Тот уже отошел, уже не смотрит на нее. Его мысли убежали так далеко, что самому страшно, потому что мыслям не прикажешь, а за выражением лица все еще надо следить. Откуда взялось это «все еще»? Он чертыхается про себя, включает телевизор, усаживается на диван. Скоро ужин. Девочки вернутся с тенниса, они сядут вчетвером за круглый стол. Ах, нет. О чем это он? Круглый стол остался в Ленинграде.
Людмила отходит от плиты, садится на стул, обхватывает голову руками. Ей так плохо, что тошнит. Но это, конечно, климакс.
Глава четырнадцатая
По утрам, после дежурства, особенно хочется есть. Этот голод не сравним ни с чем, он даже чуть-чуть звериный. Но времени нет, времени хватает только на кофе, обжигаешься, пьешь, чтобы успеть до утренней летучки, голод крутит носом, принюхивается к аромату, древнему, как дым от костра, поднимает плечи, сует руки в карманы, прячется ненадолго.

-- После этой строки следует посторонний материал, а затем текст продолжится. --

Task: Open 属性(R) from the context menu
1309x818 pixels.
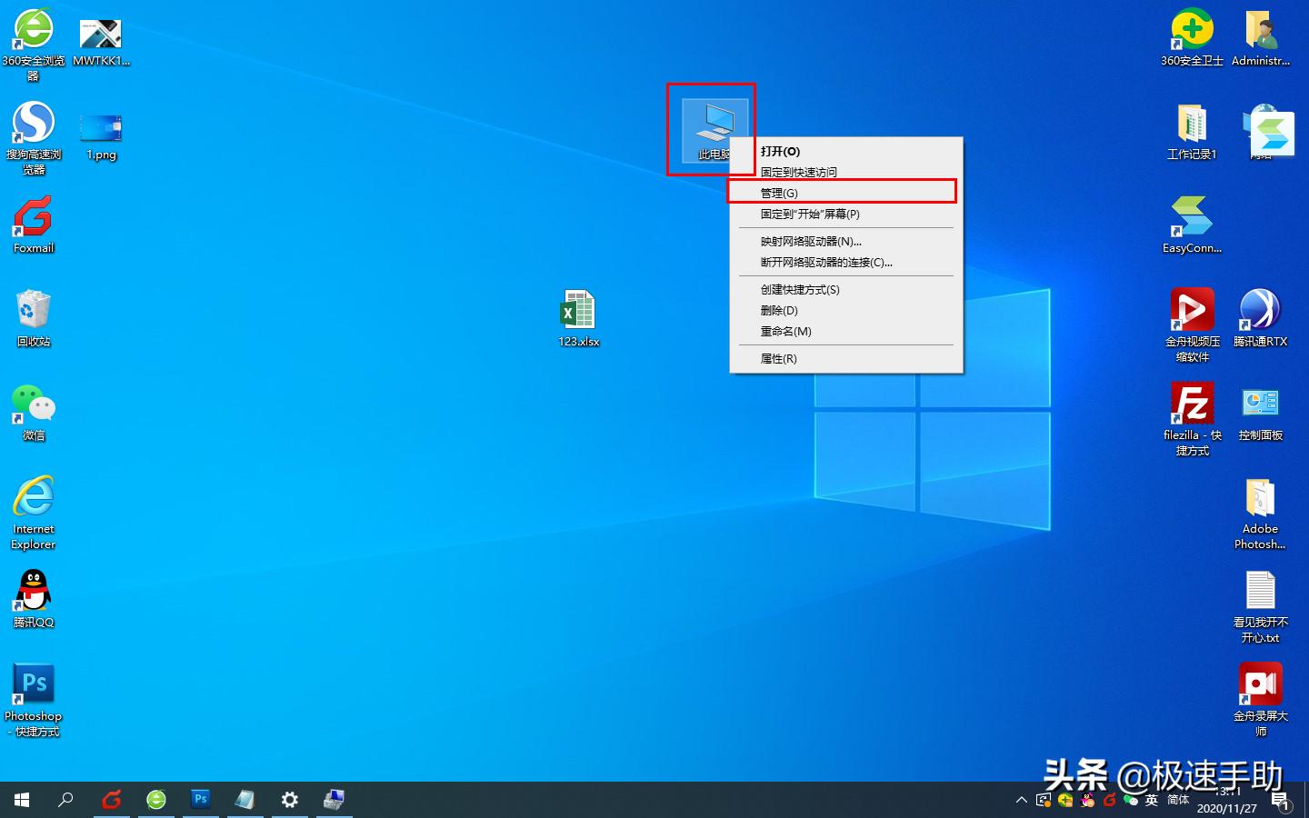Action: click(778, 358)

Прячется, чтобы потом, во время утреннего обхода, выскочить из-за угла, и начать бурчать в пустом животе, как старый дед – о том, что его никто не любит не жалеет.
Зато если ты после дежурства, то днем можешь выбежать минут на пятнадцать в больничный кафетерий, занять любимый столик на улице, под бугенвилией, и позволить себе булочку с присыпкой, мягкую, как твой характер – в той, другой, жизни.